For Julian Cardenas, a seemingly normal 13-year-old boy, last Wednesday began with the daily routine of those who struggle to survive leukemia, the type of cancer that mostly affects children: a blood test in a clinic and preparations for another chemotherapy session.
But then, something special happened: he got a vest embroidered with a Sheriff badge at the height of his heart, took a helicopter ride and participated in other activities with the Angeleno law enforcement agency.
This child, whom until recently only thought he would be another victim of cancer, fulfilled the dream of becoming a sheriff’s deputy and serving his community.
“I’m very happy,” said Julian, diagnosed with leukemia last February 24, while at the Sheriff Station in City of Industry, where he was sworn to be a child agent for a day.
“When I knew what would happen today, I could barely wait,” he said excitedly.
The plan for Julian to become a hero of flesh and bone came about on May 3, when the deputy Sheriff, Marianne Oliver, went to the child’s home in La Puente after his health deteriorated.
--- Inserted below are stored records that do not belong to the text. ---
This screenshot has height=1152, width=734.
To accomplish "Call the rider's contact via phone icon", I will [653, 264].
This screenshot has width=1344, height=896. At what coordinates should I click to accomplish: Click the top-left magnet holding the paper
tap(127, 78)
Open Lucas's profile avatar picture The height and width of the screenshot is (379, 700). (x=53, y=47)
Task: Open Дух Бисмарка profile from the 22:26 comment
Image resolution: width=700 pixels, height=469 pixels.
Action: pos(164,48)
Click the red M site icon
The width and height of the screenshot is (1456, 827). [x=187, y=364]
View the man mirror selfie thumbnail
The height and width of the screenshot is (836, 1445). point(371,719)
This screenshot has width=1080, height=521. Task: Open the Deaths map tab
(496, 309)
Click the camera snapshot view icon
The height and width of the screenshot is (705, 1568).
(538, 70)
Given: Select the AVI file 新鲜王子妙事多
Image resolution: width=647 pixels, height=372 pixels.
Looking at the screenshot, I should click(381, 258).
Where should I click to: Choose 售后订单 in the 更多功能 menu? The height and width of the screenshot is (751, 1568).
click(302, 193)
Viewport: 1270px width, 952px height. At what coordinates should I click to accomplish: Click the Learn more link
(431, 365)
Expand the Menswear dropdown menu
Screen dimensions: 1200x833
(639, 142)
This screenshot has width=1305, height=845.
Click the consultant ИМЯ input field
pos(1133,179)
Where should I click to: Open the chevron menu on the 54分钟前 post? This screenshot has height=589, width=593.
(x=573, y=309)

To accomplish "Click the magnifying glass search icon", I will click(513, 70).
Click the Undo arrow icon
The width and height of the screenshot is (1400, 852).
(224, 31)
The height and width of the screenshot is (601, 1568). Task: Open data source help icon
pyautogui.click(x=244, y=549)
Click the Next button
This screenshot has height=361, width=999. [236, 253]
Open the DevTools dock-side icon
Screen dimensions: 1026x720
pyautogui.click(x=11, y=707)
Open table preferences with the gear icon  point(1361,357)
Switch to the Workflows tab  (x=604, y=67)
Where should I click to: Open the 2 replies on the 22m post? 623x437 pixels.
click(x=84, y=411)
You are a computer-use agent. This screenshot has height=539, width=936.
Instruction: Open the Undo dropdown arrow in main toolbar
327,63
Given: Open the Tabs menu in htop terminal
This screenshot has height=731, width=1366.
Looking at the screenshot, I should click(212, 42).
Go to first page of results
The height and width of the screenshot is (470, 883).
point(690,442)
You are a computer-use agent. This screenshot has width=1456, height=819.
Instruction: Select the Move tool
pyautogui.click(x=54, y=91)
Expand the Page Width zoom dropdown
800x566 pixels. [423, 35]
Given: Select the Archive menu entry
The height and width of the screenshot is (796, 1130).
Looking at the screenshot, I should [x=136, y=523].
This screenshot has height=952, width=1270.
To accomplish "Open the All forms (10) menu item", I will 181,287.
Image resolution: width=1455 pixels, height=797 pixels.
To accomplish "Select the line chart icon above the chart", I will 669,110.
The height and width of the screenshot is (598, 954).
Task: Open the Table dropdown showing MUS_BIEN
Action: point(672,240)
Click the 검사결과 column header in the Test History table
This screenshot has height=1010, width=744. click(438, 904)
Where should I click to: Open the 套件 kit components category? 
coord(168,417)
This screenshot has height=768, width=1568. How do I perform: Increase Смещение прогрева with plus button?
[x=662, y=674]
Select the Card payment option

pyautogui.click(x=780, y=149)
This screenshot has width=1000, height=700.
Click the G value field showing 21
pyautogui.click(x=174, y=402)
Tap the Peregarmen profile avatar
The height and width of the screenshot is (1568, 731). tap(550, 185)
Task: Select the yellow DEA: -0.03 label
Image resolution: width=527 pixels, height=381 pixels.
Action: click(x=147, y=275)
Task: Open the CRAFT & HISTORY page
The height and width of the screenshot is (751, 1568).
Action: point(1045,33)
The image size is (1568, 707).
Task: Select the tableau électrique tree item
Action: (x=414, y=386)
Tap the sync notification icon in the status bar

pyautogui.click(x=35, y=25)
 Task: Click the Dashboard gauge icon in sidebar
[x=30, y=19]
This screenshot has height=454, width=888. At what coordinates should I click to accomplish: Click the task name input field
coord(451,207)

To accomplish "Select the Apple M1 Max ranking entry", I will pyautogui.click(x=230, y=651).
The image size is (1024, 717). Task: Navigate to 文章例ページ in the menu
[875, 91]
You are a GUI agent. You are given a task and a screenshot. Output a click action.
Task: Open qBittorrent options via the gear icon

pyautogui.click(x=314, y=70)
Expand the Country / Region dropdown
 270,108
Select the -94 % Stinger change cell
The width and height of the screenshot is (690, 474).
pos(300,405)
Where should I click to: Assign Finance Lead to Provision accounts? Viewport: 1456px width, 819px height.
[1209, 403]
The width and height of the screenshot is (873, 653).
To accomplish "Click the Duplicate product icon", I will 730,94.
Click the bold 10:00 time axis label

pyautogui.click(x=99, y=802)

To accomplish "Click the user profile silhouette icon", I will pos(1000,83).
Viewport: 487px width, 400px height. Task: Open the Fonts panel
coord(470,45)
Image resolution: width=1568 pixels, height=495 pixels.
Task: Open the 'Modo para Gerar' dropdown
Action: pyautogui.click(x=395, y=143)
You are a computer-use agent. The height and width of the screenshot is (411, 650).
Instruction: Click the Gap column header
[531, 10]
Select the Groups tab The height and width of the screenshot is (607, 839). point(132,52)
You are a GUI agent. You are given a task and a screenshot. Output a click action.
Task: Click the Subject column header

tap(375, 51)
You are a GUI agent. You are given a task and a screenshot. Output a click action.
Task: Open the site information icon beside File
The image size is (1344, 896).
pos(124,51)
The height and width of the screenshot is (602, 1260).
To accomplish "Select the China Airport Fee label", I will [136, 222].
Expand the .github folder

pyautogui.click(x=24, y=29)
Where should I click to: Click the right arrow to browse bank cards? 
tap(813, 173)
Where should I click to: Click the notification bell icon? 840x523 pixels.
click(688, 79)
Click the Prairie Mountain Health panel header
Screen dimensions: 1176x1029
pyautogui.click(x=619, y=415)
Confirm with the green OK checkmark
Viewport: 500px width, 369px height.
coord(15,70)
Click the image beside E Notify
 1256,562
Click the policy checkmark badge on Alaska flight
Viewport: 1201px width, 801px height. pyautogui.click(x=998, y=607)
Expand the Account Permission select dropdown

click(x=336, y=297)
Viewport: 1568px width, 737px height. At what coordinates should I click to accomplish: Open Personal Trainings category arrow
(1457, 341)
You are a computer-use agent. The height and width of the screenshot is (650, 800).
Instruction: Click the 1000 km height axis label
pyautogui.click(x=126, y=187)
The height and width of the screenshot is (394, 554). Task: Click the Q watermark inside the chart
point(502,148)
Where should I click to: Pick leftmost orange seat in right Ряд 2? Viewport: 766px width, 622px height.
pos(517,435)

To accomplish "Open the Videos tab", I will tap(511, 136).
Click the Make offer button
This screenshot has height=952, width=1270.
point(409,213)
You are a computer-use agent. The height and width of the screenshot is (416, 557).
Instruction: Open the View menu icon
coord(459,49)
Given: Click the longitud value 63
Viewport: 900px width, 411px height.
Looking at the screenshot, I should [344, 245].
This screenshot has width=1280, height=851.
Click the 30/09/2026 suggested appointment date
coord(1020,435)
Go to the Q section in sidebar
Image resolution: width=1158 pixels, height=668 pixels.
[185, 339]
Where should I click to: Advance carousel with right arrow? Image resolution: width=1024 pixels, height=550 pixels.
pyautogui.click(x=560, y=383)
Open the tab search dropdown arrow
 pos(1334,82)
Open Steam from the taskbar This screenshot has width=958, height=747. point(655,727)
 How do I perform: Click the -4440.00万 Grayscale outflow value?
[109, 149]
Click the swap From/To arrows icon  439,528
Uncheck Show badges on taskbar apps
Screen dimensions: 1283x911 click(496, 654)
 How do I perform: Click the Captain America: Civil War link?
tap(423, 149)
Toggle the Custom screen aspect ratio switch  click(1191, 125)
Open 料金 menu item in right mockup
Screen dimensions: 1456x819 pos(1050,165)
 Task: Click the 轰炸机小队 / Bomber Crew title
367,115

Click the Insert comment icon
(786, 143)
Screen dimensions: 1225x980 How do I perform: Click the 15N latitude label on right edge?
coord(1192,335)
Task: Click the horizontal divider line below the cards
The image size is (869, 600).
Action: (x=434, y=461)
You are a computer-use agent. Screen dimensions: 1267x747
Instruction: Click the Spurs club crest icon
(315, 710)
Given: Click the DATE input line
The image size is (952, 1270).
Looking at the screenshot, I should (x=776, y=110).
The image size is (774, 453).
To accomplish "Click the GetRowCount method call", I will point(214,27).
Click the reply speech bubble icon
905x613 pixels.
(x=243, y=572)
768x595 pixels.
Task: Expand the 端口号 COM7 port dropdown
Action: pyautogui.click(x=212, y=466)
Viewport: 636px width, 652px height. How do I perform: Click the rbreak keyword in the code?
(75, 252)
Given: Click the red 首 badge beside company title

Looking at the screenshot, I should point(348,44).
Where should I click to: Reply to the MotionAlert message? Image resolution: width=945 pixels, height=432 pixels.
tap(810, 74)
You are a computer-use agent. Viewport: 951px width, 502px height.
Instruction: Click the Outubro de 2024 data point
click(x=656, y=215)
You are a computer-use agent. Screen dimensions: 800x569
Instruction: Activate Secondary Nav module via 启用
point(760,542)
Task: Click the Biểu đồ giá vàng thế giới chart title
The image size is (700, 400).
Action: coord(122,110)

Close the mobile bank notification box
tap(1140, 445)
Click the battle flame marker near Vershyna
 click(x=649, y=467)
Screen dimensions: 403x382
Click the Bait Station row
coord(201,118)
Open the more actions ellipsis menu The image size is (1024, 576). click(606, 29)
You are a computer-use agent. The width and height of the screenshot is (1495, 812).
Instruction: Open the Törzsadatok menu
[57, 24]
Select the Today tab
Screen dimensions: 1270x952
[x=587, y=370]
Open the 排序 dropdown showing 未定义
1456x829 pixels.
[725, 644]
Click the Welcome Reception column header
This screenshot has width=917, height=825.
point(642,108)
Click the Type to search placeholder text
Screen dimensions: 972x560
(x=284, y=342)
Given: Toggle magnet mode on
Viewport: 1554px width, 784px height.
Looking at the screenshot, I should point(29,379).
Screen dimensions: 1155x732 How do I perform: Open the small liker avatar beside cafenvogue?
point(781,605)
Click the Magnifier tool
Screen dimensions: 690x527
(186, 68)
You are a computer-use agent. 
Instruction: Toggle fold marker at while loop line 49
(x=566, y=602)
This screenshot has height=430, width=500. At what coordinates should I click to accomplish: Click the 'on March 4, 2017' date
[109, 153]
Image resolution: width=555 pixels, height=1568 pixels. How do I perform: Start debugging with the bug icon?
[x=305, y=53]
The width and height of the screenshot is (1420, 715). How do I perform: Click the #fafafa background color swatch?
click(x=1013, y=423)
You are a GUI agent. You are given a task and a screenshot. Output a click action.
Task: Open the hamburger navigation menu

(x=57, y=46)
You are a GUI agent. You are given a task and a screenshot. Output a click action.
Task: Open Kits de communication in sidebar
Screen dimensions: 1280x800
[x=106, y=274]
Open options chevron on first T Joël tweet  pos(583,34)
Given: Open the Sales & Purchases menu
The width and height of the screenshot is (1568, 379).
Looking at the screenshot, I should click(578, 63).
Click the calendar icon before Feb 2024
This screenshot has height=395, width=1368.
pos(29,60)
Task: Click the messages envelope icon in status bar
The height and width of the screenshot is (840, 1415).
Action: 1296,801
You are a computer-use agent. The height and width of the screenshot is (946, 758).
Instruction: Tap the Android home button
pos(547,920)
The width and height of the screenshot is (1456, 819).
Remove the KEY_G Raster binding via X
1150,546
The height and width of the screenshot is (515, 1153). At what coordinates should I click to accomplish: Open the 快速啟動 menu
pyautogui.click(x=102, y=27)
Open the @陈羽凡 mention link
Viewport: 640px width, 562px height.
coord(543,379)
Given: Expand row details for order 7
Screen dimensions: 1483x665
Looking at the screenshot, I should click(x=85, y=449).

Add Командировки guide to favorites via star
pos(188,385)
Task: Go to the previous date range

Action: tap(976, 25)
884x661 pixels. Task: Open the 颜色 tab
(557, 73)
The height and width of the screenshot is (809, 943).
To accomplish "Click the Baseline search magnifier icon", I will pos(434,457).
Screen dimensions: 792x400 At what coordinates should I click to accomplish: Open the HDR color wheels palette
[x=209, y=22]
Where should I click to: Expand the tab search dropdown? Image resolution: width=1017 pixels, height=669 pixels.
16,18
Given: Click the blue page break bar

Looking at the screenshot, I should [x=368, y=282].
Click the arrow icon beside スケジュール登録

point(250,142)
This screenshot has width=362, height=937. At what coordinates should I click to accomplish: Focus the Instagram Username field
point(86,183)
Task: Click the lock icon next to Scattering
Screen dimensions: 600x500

Upon returning to the station, she asked her superiors what they could do for the boy.
They carried out the project eleven weeks later, emulating the emotional story of Scott Miles, a boy who fulfilled his desire to be Batkid for a day with the complicity of thousands in San Francisco, in 2013.
Before 9 a.m., Julian came to the Sheriff Station in City of Industry in a sport car fitted out as a patrol vehicle. “Hello,” greeted Julian, while exiting the vehicle and seeing a crowd of reporters.
“Look, you’re important, you look like a commander,” said his mother, Irma Cardenas.
Visits to the emergency room are a routine for the Cardenas family, due to Julian’s poor health. Last Wednesday, he had a scheduled chemotherapy session that would’ve kept him the hospital for five days, but doctors postponed it due to the activities that the Sheriff prepared for him.
“Your perseverance in difficult times shows us a lot about your character, you’re a real-life hero,” Mark Radecki, Mayor of City of Industry, told Julian before honoring him with an award.
In addition to an air tour, the Sheriff’s Department allowed him to meet with members of its Special Weapons and Tactics team (SWAT), take a ride on a fire truck and participate in a shooting practice simulator.
“Today is a day in which we want to honor Julian because law enforcement officials also have bad days,” said Tim Murakami, captain of the Sheriff’s Station in City of Industry, referring to a relapse that the boy had in May and required the intervention of the agency.
With tears, Julian’s mother, originally from Jalisco, thanked the courtesy of the corporation and said it is of a great help in her child’s healing process.
“Right now he does not remember if he has a headache or if he’s hungry, he is very happy, he finds a meaning to his life, he feels that he exists, because he used to say he had cancer and was going to die,” she said.
Dressed with a Sheriff’s vest, Julian shared that during his frequent visits to hospital he encourages other children who also have cancer. “I tell them to fight, that life is beautiful,” he said.